(Extracted data entries)
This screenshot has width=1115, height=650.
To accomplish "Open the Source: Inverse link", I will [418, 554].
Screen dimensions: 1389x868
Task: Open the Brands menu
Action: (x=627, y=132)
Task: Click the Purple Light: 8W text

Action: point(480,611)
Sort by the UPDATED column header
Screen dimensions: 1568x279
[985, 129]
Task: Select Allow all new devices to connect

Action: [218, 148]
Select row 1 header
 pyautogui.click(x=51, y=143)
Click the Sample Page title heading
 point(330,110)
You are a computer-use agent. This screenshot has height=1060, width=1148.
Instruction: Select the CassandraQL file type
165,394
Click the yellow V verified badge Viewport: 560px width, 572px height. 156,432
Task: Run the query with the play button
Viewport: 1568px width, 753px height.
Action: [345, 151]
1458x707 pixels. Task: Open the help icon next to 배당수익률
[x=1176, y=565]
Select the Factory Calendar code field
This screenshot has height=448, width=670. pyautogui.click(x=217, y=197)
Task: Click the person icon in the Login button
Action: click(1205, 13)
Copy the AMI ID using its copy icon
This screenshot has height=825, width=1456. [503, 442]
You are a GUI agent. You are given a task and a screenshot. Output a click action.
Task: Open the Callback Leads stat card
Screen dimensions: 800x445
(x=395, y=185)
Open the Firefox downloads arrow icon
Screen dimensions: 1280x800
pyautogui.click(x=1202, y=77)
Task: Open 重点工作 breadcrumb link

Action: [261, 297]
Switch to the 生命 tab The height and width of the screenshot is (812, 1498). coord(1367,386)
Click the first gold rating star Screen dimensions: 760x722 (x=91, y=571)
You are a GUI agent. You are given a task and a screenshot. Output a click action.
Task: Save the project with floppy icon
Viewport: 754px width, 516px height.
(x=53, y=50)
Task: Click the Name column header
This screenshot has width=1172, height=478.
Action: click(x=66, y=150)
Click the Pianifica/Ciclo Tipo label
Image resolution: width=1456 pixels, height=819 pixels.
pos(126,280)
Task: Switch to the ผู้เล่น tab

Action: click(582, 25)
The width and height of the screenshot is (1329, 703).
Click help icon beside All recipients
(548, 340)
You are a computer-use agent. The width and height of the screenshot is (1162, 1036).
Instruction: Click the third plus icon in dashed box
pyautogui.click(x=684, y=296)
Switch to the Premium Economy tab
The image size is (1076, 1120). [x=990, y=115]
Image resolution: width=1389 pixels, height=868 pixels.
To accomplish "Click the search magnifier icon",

[Work request] If a line in the records contains the string "column", copy it out.

[Exercise response]
Sort by the UPDATED column header
Task: Click the Name column header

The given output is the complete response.